**Exercise description:**
In the material, change "Identify" to "Locate" and give back only the part that opens with the line containing "The height and width of the screenshot is (1080, 1920). Identify" and closes with the line containing "center [1046, 832].", leaving everything else as it is.

**Extracted material:**
start
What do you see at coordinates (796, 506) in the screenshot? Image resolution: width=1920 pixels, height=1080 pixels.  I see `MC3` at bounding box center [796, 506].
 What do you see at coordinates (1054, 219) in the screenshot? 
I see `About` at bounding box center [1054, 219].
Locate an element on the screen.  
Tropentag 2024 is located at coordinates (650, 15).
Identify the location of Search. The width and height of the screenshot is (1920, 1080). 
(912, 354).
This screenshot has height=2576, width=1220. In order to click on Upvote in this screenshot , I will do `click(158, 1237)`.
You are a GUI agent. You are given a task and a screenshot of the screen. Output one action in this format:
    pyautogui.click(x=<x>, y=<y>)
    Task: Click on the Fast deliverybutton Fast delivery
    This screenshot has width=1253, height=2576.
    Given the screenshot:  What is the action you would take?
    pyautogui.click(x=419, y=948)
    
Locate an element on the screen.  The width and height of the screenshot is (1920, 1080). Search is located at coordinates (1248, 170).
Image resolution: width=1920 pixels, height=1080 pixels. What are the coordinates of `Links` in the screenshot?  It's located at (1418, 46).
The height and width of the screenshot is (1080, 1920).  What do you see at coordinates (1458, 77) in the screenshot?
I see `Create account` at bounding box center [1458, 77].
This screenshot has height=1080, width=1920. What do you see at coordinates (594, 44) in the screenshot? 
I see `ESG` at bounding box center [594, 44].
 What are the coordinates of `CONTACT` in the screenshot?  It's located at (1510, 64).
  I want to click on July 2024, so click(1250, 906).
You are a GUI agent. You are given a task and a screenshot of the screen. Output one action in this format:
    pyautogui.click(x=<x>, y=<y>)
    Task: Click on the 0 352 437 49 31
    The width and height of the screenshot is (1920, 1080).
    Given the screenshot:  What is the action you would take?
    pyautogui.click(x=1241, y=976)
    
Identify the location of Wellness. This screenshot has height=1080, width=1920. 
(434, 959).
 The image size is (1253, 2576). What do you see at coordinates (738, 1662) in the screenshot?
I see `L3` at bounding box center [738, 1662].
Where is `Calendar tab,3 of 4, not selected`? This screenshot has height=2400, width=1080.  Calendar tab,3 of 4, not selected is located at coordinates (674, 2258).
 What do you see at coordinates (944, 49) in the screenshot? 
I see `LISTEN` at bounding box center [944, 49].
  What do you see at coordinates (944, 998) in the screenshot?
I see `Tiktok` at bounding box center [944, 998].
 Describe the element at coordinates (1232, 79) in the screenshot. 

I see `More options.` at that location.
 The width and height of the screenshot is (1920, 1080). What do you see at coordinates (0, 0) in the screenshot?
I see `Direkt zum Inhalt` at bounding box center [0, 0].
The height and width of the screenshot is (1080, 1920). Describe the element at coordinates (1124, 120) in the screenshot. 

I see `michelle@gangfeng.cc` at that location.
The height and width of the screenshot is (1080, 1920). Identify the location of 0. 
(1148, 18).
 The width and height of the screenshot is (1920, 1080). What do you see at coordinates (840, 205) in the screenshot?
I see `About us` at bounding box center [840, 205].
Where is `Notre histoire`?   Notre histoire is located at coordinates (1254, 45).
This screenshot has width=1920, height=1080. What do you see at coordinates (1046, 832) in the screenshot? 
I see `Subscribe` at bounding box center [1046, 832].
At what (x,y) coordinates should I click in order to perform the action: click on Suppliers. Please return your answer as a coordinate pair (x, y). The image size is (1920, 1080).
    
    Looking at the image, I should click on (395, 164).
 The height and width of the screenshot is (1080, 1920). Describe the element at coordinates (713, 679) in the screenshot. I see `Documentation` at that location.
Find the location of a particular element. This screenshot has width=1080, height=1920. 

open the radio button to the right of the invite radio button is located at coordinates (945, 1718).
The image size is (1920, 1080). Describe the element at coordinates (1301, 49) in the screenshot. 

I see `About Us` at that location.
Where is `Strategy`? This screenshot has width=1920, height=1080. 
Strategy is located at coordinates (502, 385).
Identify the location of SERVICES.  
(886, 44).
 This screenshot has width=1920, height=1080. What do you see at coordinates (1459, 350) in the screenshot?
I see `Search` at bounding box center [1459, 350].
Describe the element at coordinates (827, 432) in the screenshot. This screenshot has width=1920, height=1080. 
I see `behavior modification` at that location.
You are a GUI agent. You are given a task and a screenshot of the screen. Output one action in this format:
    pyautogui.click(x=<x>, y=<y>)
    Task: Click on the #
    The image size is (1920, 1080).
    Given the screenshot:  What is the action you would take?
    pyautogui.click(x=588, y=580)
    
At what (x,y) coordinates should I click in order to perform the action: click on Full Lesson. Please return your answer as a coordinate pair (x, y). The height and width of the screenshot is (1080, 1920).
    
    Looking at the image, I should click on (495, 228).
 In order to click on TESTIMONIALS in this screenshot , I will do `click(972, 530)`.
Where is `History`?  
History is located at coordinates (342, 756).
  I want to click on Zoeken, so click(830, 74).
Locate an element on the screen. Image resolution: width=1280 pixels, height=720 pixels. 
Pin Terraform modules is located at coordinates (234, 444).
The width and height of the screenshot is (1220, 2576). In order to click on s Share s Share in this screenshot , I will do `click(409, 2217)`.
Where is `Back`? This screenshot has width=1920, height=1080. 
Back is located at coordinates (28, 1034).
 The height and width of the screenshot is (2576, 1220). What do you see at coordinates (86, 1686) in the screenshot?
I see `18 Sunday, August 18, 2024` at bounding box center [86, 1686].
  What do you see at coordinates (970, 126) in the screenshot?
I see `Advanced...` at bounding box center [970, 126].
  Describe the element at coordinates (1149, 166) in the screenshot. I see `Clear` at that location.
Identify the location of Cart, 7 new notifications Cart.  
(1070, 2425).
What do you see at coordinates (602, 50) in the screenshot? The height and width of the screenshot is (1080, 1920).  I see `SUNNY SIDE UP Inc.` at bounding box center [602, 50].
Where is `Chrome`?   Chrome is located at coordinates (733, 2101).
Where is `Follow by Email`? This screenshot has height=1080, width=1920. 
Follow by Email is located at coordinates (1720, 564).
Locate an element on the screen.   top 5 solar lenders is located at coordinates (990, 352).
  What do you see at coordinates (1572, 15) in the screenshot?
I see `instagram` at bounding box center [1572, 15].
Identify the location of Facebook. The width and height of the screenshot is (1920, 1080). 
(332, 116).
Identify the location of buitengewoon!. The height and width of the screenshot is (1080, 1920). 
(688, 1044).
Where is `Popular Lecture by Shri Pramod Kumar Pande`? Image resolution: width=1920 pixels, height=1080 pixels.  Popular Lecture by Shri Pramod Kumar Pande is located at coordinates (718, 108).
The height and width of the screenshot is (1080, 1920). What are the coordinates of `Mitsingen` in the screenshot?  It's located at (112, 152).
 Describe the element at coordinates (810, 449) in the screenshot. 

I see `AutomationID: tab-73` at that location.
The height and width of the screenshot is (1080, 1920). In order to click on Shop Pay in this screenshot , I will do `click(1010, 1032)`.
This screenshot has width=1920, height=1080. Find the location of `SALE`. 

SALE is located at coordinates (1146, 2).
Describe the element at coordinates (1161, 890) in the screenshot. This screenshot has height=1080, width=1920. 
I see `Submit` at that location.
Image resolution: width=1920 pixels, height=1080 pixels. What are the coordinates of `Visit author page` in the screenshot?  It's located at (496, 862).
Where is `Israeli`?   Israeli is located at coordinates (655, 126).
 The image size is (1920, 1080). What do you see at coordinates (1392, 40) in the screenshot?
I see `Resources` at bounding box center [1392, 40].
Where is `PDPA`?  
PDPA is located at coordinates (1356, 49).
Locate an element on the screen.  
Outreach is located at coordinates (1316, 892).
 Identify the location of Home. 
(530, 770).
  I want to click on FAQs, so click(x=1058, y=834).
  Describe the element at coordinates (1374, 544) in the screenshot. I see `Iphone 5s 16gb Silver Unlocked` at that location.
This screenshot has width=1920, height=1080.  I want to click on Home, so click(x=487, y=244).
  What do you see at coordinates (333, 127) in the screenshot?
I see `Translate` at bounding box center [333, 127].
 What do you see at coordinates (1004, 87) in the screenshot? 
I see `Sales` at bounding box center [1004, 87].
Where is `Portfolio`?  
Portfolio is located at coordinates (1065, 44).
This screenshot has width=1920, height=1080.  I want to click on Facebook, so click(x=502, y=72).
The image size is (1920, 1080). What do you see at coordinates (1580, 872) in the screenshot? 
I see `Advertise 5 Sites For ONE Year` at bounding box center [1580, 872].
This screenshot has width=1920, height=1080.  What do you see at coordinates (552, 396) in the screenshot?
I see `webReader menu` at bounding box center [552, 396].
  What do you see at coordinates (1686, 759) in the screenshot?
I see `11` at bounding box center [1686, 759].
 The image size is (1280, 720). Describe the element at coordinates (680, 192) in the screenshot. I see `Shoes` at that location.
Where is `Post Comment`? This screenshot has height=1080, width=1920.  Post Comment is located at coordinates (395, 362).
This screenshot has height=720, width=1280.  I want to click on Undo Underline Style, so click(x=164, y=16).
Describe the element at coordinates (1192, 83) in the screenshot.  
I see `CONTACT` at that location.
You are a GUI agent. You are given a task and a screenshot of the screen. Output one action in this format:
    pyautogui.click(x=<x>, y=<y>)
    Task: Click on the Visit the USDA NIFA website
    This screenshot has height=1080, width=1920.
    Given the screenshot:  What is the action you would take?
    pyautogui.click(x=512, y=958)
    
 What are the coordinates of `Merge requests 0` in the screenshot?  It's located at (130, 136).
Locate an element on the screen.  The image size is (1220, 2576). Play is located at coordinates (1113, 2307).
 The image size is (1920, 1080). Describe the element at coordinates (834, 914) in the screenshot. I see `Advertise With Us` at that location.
end
**Output for this task:**
The height and width of the screenshot is (1080, 1920). Locate the location of 0. 
(1148, 18).
 The width and height of the screenshot is (1920, 1080). What do you see at coordinates (840, 205) in the screenshot?
I see `About us` at bounding box center [840, 205].
Where is `Notre histoire`?   Notre histoire is located at coordinates (1254, 45).
This screenshot has width=1920, height=1080. What do you see at coordinates (1046, 832) in the screenshot? 
I see `Subscribe` at bounding box center [1046, 832].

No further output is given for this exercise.